_Dataset items_

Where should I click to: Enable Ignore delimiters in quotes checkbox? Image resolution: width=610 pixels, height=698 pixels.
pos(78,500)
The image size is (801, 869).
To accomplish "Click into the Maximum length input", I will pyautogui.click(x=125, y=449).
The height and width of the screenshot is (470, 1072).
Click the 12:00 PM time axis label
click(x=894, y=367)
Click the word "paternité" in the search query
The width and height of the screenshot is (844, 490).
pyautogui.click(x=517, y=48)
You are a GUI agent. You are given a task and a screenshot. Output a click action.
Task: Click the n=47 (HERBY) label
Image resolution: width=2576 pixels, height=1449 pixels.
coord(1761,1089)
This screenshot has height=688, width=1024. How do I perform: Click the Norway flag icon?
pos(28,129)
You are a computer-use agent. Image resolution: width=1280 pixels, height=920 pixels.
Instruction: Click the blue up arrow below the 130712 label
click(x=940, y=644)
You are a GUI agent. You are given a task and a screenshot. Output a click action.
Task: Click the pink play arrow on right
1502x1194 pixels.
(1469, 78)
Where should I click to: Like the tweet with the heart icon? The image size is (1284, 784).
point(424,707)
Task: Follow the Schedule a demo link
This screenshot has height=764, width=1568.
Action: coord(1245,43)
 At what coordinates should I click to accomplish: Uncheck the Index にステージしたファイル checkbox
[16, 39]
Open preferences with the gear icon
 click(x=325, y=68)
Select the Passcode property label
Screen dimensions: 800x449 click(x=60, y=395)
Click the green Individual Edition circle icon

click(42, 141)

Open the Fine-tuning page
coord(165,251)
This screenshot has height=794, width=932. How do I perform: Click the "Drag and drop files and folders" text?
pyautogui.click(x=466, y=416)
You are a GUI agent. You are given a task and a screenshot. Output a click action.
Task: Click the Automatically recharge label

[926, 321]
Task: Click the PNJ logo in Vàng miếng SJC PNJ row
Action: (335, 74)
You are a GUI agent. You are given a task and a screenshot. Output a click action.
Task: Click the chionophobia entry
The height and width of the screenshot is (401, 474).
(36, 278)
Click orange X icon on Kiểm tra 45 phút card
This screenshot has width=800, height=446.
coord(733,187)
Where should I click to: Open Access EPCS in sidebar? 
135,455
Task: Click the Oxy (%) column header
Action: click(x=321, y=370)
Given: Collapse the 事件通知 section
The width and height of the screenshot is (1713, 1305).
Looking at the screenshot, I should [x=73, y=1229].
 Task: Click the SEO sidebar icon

_TRY IT_
The full set of records should be duplicated exactly.

_WRITTEN ANSWER_
Where should I click to: Enable Ignore delimiters in quotes checkbox? Image resolution: width=610 pixels, height=698 pixels.
pos(78,500)
The image size is (801, 869).
To accomplish "Click into the Maximum length input", I will pyautogui.click(x=125, y=449).
The height and width of the screenshot is (470, 1072).
Click the 12:00 PM time axis label
click(x=894, y=367)
Click the word "paternité" in the search query
The width and height of the screenshot is (844, 490).
pyautogui.click(x=517, y=48)
You are a GUI agent. You are given a task and a screenshot. Output a click action.
Task: Click the n=47 (HERBY) label
Image resolution: width=2576 pixels, height=1449 pixels.
coord(1761,1089)
This screenshot has height=688, width=1024. How do I perform: Click the Norway flag icon?
pos(28,129)
You are a computer-use agent. Image resolution: width=1280 pixels, height=920 pixels.
Instruction: Click the blue up arrow below the 130712 label
click(x=940, y=644)
You are a GUI agent. You are given a task and a screenshot. Output a click action.
Task: Click the pink play arrow on right
1502x1194 pixels.
(1469, 78)
Where should I click to: Like the tweet with the heart icon? The image size is (1284, 784).
point(424,707)
Task: Follow the Schedule a demo link
This screenshot has height=764, width=1568.
Action: coord(1245,43)
 At what coordinates should I click to accomplish: Uncheck the Index にステージしたファイル checkbox
[16, 39]
Open preferences with the gear icon
 click(x=325, y=68)
Select the Passcode property label
Screen dimensions: 800x449 click(x=60, y=395)
Click the green Individual Edition circle icon

click(42, 141)

Open the Fine-tuning page
coord(165,251)
This screenshot has height=794, width=932. How do I perform: Click the "Drag and drop files and folders" text?
pyautogui.click(x=466, y=416)
You are a GUI agent. You are given a task and a screenshot. Output a click action.
Task: Click the Automatically recharge label

[926, 321]
Task: Click the PNJ logo in Vàng miếng SJC PNJ row
Action: (335, 74)
You are a GUI agent. You are given a task and a screenshot. Output a click action.
Task: Click the chionophobia entry
The height and width of the screenshot is (401, 474).
(36, 278)
Click orange X icon on Kiểm tra 45 phút card
This screenshot has width=800, height=446.
coord(733,187)
Where should I click to: Open Access EPCS in sidebar? 
135,455
Task: Click the Oxy (%) column header
Action: click(x=321, y=370)
Given: Collapse the 事件通知 section
The width and height of the screenshot is (1713, 1305).
Looking at the screenshot, I should [x=73, y=1229].
 Task: Click the SEO sidebar icon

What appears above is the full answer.